The question is "how do we have a message that's inspiring, that's inclusive, hopeful, optimistic and that unites the country," said House Speaker Paul Ryan.
"We don't want to have another president like this one that divides the country." Trump, who has repeatedly proven his savvy in the campaign, sought to turn Haley's criticism into a positive.
"As far as I'm concerned, anger is OK. Anger and energy is what this country needs," Trump told CNN in reacting to Haley's remarks.
"I like her, she's a very nice woman, but she's very weak on the subject of illegal immigration." But many of Trump's rivals on the debate stage have heeded the call.
Former Florida governor Jeb Bush, who badly needs a boost to stay in the race, on Thursday unleashed a hard-hitting ad savaging Trump for the way he mocked a reporter with disabilities.
"That's why I called him a jerk," Bush says in the spot.
"What kind of person would you want to have in the presidency who does that? At what point do we say, 'Enough of this, let's start solving problems'?" Senator Ted Cruz has ditched a strategy of not attacking Trump and begun questioning the mogul's "New York City values." That could play well in conservative Iowa, where Cruz and Trump are running neck and neck.

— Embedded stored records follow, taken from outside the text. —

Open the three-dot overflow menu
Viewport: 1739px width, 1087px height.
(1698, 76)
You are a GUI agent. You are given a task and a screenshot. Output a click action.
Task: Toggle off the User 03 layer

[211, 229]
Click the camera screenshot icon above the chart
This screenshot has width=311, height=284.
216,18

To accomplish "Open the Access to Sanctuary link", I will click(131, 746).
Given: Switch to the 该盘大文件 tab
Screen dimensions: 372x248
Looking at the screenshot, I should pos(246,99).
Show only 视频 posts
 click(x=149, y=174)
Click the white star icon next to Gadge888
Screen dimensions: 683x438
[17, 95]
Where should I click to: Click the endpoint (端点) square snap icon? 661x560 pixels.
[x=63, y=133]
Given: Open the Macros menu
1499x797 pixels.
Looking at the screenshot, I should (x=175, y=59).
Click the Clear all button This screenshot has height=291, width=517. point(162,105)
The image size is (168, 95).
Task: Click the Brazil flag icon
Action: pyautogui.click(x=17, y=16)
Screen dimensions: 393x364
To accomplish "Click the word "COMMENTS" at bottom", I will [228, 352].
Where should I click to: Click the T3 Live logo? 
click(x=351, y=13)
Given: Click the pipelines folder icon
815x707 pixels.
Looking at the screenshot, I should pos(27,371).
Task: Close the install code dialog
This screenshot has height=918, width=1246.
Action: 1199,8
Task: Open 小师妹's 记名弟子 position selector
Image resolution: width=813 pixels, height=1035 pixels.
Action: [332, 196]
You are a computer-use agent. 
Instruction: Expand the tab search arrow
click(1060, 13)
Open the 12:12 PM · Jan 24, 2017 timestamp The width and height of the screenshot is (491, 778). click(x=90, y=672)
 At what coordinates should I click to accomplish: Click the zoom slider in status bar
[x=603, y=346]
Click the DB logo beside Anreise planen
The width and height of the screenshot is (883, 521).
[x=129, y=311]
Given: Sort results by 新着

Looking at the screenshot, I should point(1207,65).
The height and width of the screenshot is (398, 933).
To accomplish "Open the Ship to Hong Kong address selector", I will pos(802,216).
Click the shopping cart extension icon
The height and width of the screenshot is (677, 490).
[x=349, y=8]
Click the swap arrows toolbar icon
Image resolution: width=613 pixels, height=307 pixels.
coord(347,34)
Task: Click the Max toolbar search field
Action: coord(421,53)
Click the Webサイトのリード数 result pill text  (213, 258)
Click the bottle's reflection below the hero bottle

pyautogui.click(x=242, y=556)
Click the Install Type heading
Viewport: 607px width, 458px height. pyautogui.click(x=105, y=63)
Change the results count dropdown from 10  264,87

But Cruz, who has run as a ultra-patriotic anti-elitist, may also have his hands full repelling damaging allegations that he secretly borrowed money from Wall Street banks, as well as Trump-fueled suggestions that he cannot be president because of his birth in Canada.
The trio will be joined on stage Thursday by Senator Marco Rubio; retired neurosurgeon Ben Carson; New Jersey Governor Chris Christie and Ohio Governor John Kasich.
The main debate, broadcast on Fox Business Network, kicks off around 9:00 pm (0200 GMT Friday), while three low-polling White House hopefuls compete in an undercard event three hours earlier.
Senator Rand Paul, who missed the cut for the main event, is boycotting the undercard debate.
Trump has ridden a wave of populist anger with Washington, frustration over the nation's lackluster economic recovery, and fear about a growing terrorism threat.
The latest incident with Iran, the seizure and then release of 10 US Navy sailors, is sure to fuel accusations by the Republican candidates that Obama's weak foreign policy is leaving the world more dangerous.